By MARK O'BRIEN
ALBANY -- Count four Albany County nurses among those scared of H1N1.
Not the virus itself, but of the vaccine for it that New York is requiring all health care workers to receive by the end of November.
"Receiving the vaccine doesn't mean you're not going to get the flu," says Lorna Patterson, an emergency room nurse at Albany Medical Center. She is one of the four nurses who are planning to file a lawsuit this week against New York in order to stop the state from enforcing its mandatory vaccinations. In addition to H1N1--or swine flu--nurses, doctors, and others who care for the health of others in New York will have to receive a seasonal flu shot. It's the first time the state has mandated such a vaccination.
"I have had more staff that have become ill after the flu vaccines this year than coworkers that have actually come down with the illness," Patterson says. She's been a nurse for 28 years, but during that time has only been vaccinated once, for influenza in the early 1990's. Instead she prefers proper hygiene, such as washing hands and covering her mouth and nose when coughing and sneezing, over a vaccine.
Same goes for her coworker, nurse Katheryn Dupuis. Like Patterson, she has only been vaccinated once--also for influenza--during her decade as an emergency room nurse.
"We're going to lose our jobs if we do not get this vaccine," Dupuis says. "There are hundreds of coworkers of ours that feel just as strongly against the vaccine."
Indeed the state is telling health care workers that the consequences of not being vaccinated for either flu is termination of employment. Patterson and Dupuis say if they fail to get vaccinated by Oct. 27, they've been told they will face a week of suspension without pay, followed by termination if they don't get the vaccines. The state deadline for health care groups to comply with the mandate is Nov. 30, but the nurses say some hospitals have such large staffs that ensuring everyone is in compliance is forcing them to establish their own deadlines. Nevertheless, the nurses say they don't blame their employer, rather the State of New York for violating their civil rights.
Among the concerns the nurses have is the safety of the H1N1 vaccine. They claim it was "rushed" through testing and subsequent production without the year of testing and data collection many vaccines typically face.
"This mandate is one that we've never faced before has health care providers," Patterson says.
This certainly wouldn't be the first time a mandatory vaccination case would be heard in court.

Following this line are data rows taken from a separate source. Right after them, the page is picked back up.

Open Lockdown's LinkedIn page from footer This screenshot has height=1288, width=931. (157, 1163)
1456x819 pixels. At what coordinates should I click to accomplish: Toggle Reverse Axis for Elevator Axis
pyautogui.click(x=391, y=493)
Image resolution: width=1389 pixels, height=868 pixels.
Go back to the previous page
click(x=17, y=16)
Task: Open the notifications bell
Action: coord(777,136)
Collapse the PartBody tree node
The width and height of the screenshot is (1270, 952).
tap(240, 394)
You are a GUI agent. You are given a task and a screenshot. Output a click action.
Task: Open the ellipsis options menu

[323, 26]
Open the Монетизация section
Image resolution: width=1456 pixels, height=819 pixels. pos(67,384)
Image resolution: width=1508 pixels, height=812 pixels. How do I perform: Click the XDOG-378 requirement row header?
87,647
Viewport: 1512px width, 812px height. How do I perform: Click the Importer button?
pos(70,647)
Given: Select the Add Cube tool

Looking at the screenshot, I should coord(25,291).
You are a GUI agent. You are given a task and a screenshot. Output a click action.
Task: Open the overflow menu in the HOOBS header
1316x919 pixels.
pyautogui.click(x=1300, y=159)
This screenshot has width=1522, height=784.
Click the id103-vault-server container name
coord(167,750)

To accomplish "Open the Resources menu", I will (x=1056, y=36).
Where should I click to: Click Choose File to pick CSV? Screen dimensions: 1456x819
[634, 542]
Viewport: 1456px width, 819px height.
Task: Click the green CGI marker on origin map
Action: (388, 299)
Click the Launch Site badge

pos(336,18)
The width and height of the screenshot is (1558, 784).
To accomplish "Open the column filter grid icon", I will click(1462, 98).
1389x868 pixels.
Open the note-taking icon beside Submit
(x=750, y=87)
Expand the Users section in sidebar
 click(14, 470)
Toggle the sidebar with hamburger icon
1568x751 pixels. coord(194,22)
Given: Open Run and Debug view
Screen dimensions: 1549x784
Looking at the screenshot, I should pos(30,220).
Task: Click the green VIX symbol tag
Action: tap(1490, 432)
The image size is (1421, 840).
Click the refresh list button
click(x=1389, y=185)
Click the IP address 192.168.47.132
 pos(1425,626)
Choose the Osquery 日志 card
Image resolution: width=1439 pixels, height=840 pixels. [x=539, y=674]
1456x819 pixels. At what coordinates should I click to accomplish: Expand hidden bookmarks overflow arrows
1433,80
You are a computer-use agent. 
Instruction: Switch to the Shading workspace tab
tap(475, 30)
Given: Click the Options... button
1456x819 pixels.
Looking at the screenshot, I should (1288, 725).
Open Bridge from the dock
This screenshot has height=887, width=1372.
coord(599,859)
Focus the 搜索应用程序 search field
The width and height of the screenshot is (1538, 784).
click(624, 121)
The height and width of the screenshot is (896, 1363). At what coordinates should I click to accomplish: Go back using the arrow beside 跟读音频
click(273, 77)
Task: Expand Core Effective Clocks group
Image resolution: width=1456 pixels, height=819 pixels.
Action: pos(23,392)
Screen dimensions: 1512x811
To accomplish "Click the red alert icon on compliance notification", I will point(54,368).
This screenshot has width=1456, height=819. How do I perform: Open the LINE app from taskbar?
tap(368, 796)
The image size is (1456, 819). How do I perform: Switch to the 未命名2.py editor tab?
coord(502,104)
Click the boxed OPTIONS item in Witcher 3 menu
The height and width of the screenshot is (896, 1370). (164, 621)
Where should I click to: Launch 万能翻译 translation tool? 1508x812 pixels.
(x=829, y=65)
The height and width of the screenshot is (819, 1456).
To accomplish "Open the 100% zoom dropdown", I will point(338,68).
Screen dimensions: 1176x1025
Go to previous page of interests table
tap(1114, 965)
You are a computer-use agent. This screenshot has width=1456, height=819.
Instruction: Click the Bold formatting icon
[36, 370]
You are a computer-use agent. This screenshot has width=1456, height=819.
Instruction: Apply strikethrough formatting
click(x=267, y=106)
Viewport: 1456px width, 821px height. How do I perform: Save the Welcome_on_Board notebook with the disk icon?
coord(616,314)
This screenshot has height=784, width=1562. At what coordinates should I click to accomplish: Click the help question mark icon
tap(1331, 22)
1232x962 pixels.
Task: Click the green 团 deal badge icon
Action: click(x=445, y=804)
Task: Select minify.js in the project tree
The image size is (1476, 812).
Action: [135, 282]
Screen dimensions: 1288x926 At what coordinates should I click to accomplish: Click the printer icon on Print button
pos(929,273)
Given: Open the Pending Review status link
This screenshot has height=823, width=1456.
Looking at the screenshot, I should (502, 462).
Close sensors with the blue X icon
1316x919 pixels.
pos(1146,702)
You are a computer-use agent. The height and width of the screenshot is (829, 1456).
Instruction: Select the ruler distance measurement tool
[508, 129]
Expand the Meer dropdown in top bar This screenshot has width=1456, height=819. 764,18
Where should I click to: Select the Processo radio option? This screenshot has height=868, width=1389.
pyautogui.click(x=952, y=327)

In 1905, the Supreme Court ruled that the states had the authority to pass mandatory vaccination laws under the idea that an individual's freedom sometimes must give way to the welfare of the community (Jacobson v. Massachusetts). The case involved a compulsory vaccination law requiring citizens to receive a free small pox vaccine or pay a $5 fine.
The nurses' lawyer, Terry Kindlon, however, says his clients' case is different. Whereas the Massachusetts case involved a nominal fee, these nurses' careers are on the line.
"Right now this is an emergency situation," Kindlon says. "People are being forced to do something by the government acting blindly for reasons that are not clear, but about which cynicism might not be an inappropriate attitude to take." As for the 1905 ruling, which was upheld in 1922, Kindlon says he's willing to take on a 110-year-old decision.
The suit is expected to be filed in New York Supreme Court by the end of the week. Patterson says a group of eight nurses, including her and Dupuis, finally came together to do something near the end of last week. They met with Kindlon during the weekend, and the final details of the lawsuit are still being hammered out.
In the meantime, the nurses are circulating petitions to various area hospitals and health care providers. To date, they count 466 signatures, though the nurses say that is only one of several petitions floating through the community. They're also planning a rally on the East steps of the Capitol Wednesday afternoon at 1 p.m. to collect more signatures and get the attention of lawmakers.
Patterson says above all, a person should be able to choose whether to get a vaccine, not have their job put on the line to enforce compliance. Patterson and Dupuis vow to retire or find nursing jobs out of state if New York does not back down from its mandate.
"I don't think anybody wants to achieve that kind of a result," Kindlon says. "I think it's reminiscent of the bank bailout of last year. These health care workers are being stampeded into this, and we're supposed to be a thoughtful, rational society that deals with things through due process and careful reflection. That's not what [New York] want(s) them to do here. They're saying, 'Look you guys, get the shots or in two weeks, you're on the street.' That's criminal. That's ridiculous. That's insane."